Why I’m desperate to place a huge bet on gold

I don’t like spreadbetting or contracts for difference (CFDs). I appreciate that you can make a lot of money if you get the call right. But I don’t have the temperament for them.

Once I make a bet on something, even if it’s a tiny position, I find it very hard to concentrate on anything else. I have to keep following the progress of the bet. I’m constantly checking my phone or logging into the spreadbetting website to see the latest prices, when I should be doing something more productive.

But this week I am very close to doing something I haven’t done in a long time.

And that’s placing a massive bet on gold…

Gold is nearing the end of its latest consolidation phase

Let me start by reminding you of my ongoing, big picture theory on gold.

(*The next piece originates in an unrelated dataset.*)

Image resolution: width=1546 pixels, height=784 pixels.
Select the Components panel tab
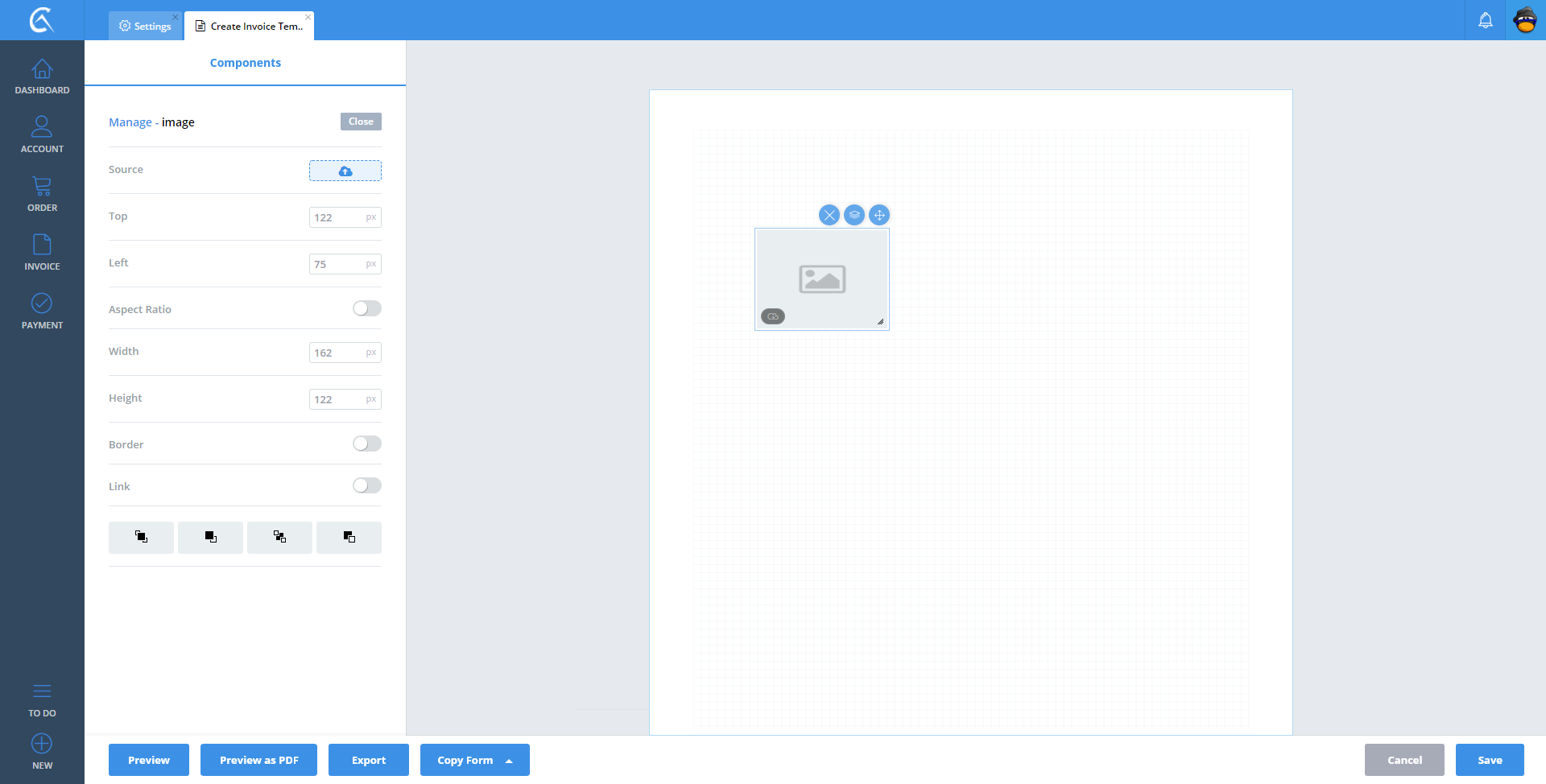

I’ve been saying since September 2011 that gold is in a consolidation phase. That phase would last at least a year, I said, and we wouldn’t see new highs until autumn-winter 2012 at the earliest.

I base this theory on a repeating pattern that gold has followed since this bull market began around the turn of the century. Gold tends to make a move up, which might last several months. It then enters a phase of consolidation. The magnitude of this consolidation phase tends to reflect the previous move up.

This phase usually begins with a nasty correction – think September 2011, March 2008, May 2006. Gold then trades sideways with a slightly upward bias. It eventually re-tests the old high and – after a few attempts – goes through it.

Gold enjoyed a long and protracted move up which ended in blow-off fashion in September last year, when it peaked at $1,920 an ounce. You can get all academic about it, and argue that the move began in November 2008, in February 2010, or February 2011. But none of this changes the fact that the move was big. Therefore the consolidation would be big – at least a year, probably longer.

In the chart below, I point out the more obvious phases of consolidation since 2001.

Gold price since 2001

I’m of the mind now that the current period of consolidation is coming to a close. First, we have meandered for over a year – we’ve done our time. Second, gold is playing out according to its typical seasonal pattern. I said a few weeks back, when gold was at $1,750, that $1,700 wouldn’t hold, but that we would find support in the mid- to high-$1,600s.

That’s what has happened and, so far, support has held. These corrections always seem to happen in October. It is a bad month for gold. November, however, is a good month.

In this next chart, I show the seasonal patterns of gold based on its action over the last 30 years (thanks to Dimitri Speck of seasonalcharts.com).

 Gold price in the last 30 years

And here, I show gold’s action so far this year.

Gold price so farthis year

You can see how January, February and March are virtual replicas. April and May – normally good months for gold – were down months this year. But since the June correction, gold has mapped out the seasonal patterns – we had a strong July, August and September, and a horrid October. The set-up is for a strong November, typically one of the best months of the year for gold. Any such rally would likely have us flirting with the $1,800 mark again.

I also showed a few weeks back how gold – and particularly gold stocks – do very well in the year following an election in the US. Gold made a major low at just below $700, a week after Barack Obama was elected in November 2008. It hasn’t looked back since. The gain is about 240%.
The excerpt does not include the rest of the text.